Exercise goal: Retype exactly every line from the one that includes "Instruction: Like the" through the final line of the listing, both ends kept, and omit the pictures.

Provided material:
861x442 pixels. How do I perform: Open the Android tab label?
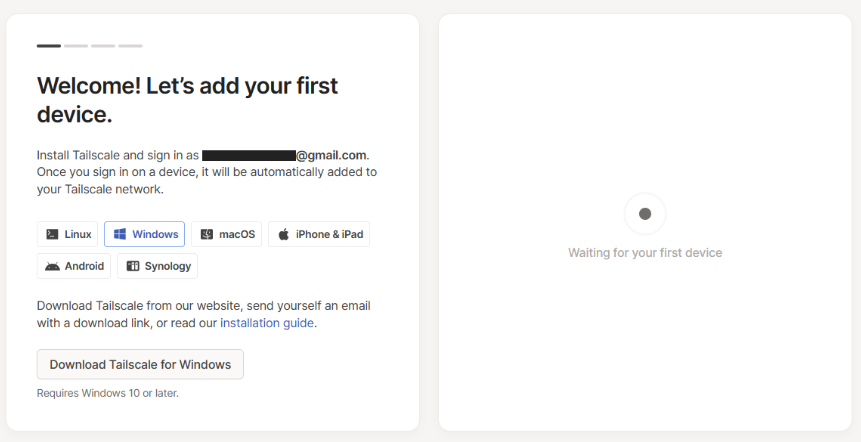[x=84, y=266]

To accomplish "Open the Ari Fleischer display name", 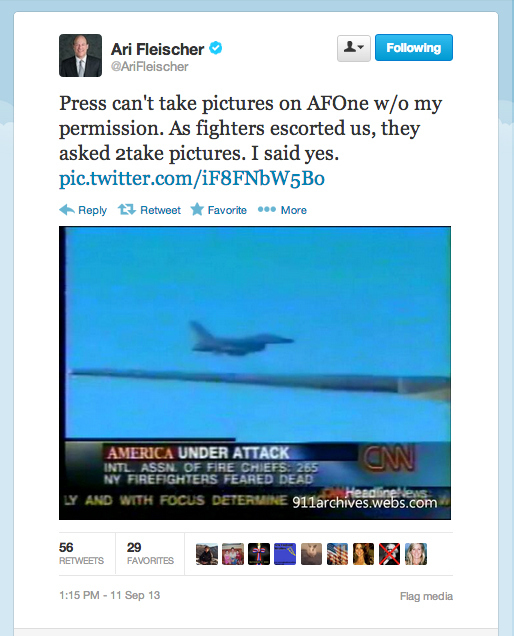I will tap(157, 49).
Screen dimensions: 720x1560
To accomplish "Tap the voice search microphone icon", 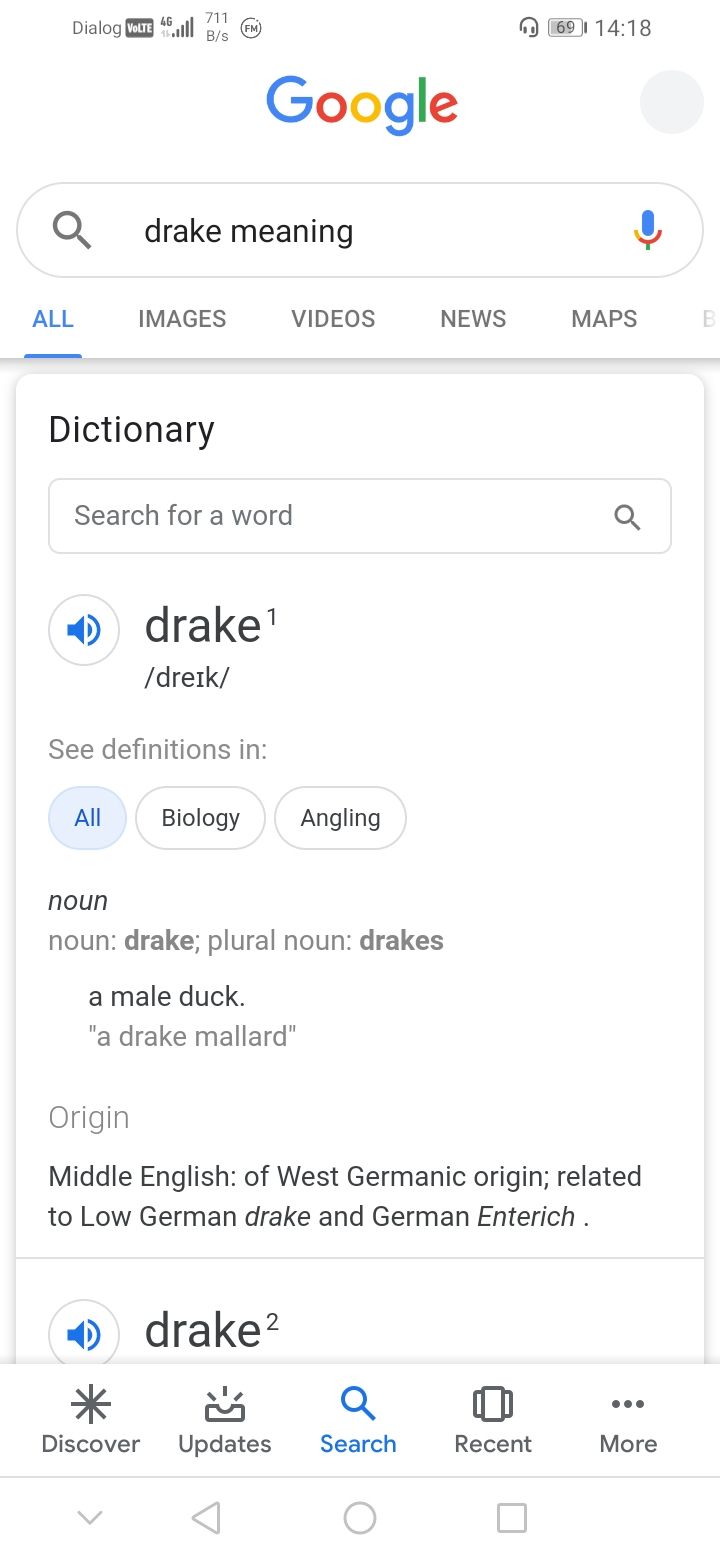I will coord(648,230).
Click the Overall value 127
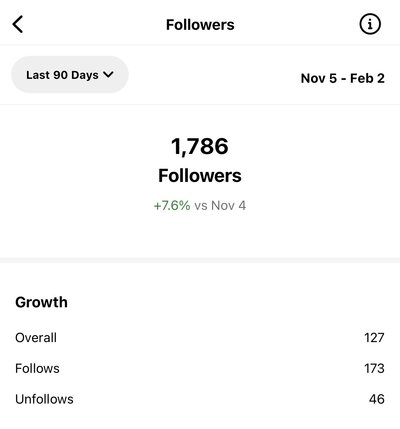Screen dimensions: 400x429 pyautogui.click(x=374, y=338)
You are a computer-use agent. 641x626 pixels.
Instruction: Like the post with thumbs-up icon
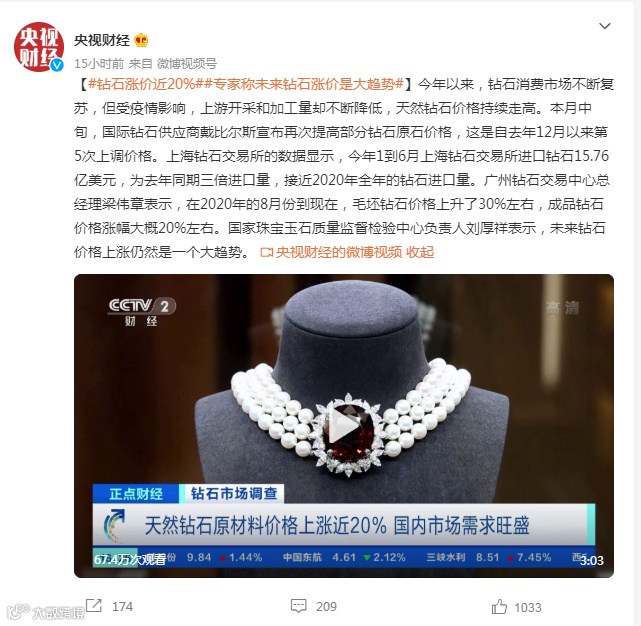(x=499, y=607)
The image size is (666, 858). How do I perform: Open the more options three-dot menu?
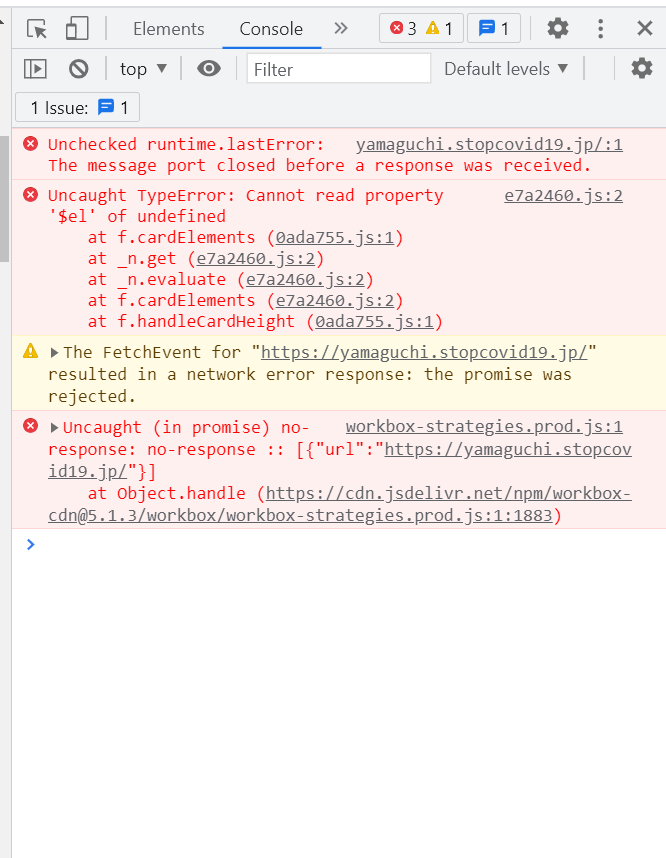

Output:
Instruction: Like the post with thumbs-up icon
(x=499, y=607)
The image size is (666, 858). How do I perform: Open the more options three-dot menu?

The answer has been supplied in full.